Transport costs also contributed to the inflation rise, increasing by 3.8 per cent over the year. However, fuel prices remained stable during the review period.

“During the period between February 2026 and March 2026, prices of transport-related items showed mixed trends. The price of diesel and petrol remained the same,” the KNBS report noted.

Meanwhile, housing-related expenses including: water, electricity, gas, and other fuels rose by 2 per cent annually. Electricity costs recorded notable monthly increases, rising by 2.5 per cent for households consuming 50 kilowatt-hours and 2.2 per cent for those using 200 kilowatt-hours. Cooking gas prices declined slightly by 0.1 per cent, while rent for single rooms remained unchanged.

Other sectors recorded moderate increases. The health index rose by 2.7 per cent over the year, with cancer medication costs increasing by 2.8 per cent month-on-month. Education costs went up by 3.3 per cent annually, while insurance and financial services rose modestly by 0.7 per cent.
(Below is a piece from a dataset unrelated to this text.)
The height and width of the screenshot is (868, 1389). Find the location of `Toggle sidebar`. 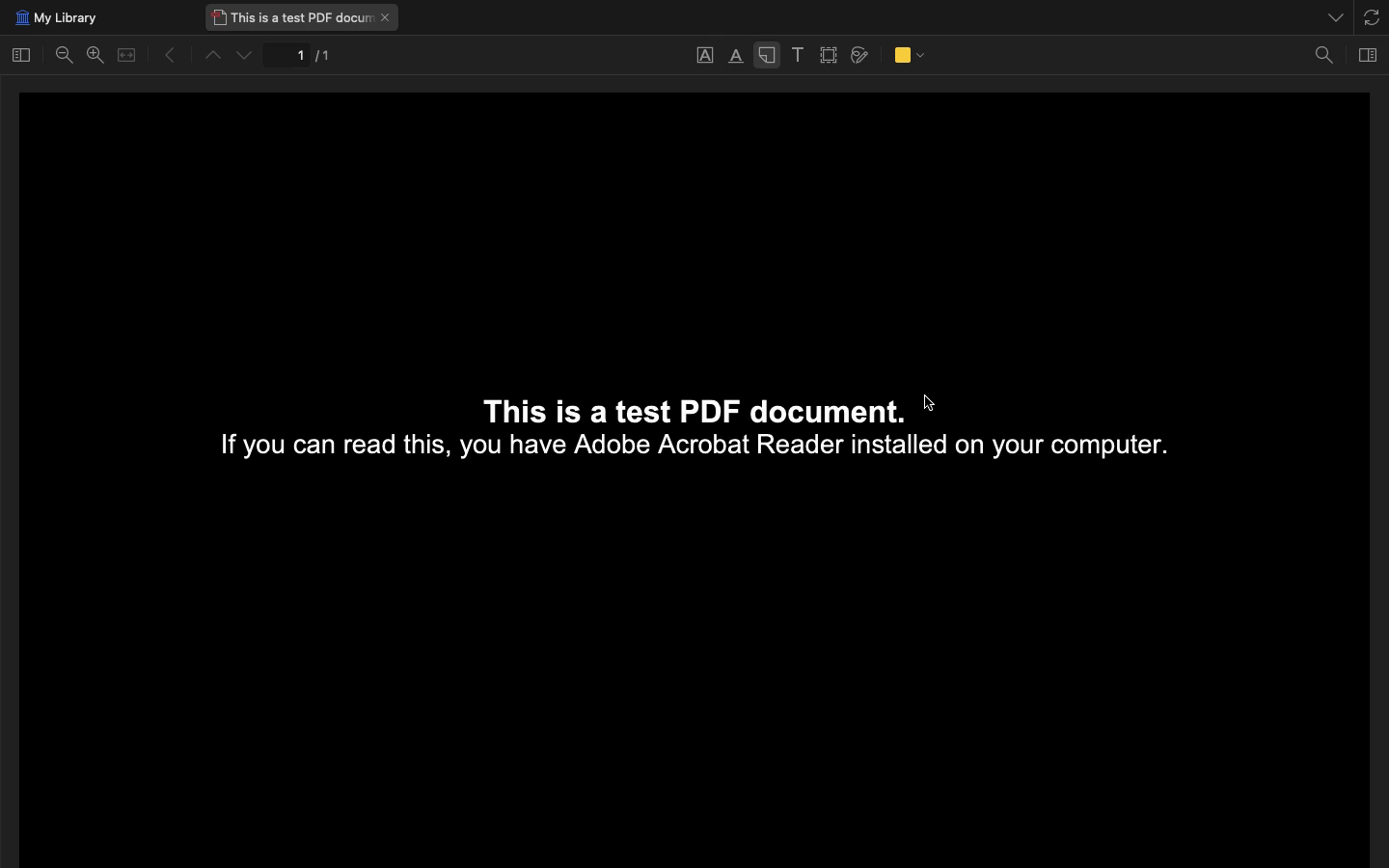

Toggle sidebar is located at coordinates (21, 54).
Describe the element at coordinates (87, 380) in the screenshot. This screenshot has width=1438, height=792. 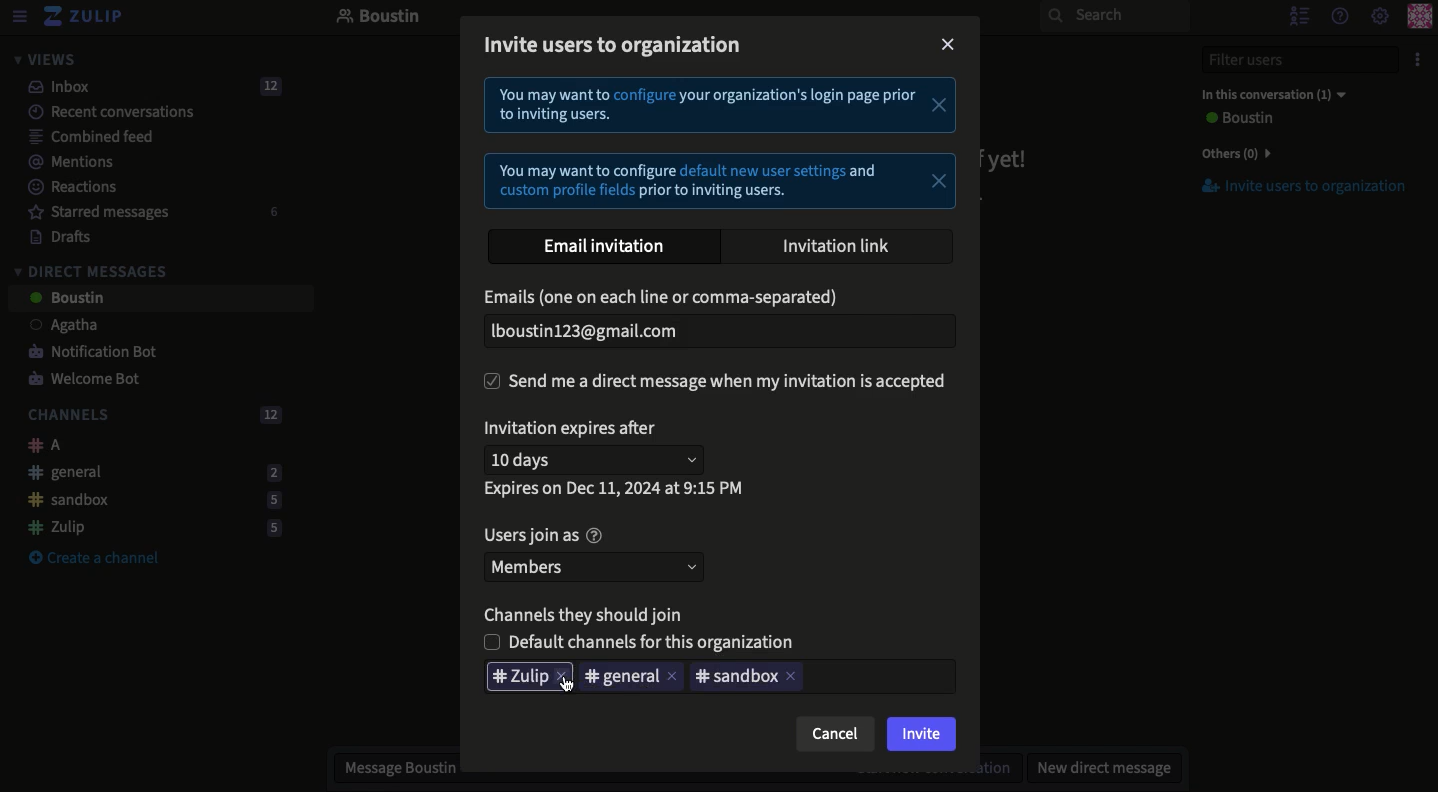
I see `Welcome bot` at that location.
Additionally, personal care and miscellaneous goods and services increased by 2.5 per cent, driven by rising prices of everyday items such as toiletries and hairdressing services.

The latest inflation figures underscore the sustained pressure on Kenyan households, particularly as the cost of essential goods continues to rise. With food, utilities, and transport taking up a significant portion of incomes, many families are being forced to adjust spending patterns to cope with the economic strain.

As inflation remains anchored in basic needs, the data raises concerns about affordability and signals the ongoing challenge for policymakers to stabilize prices while protecting consumers from further cost shocks.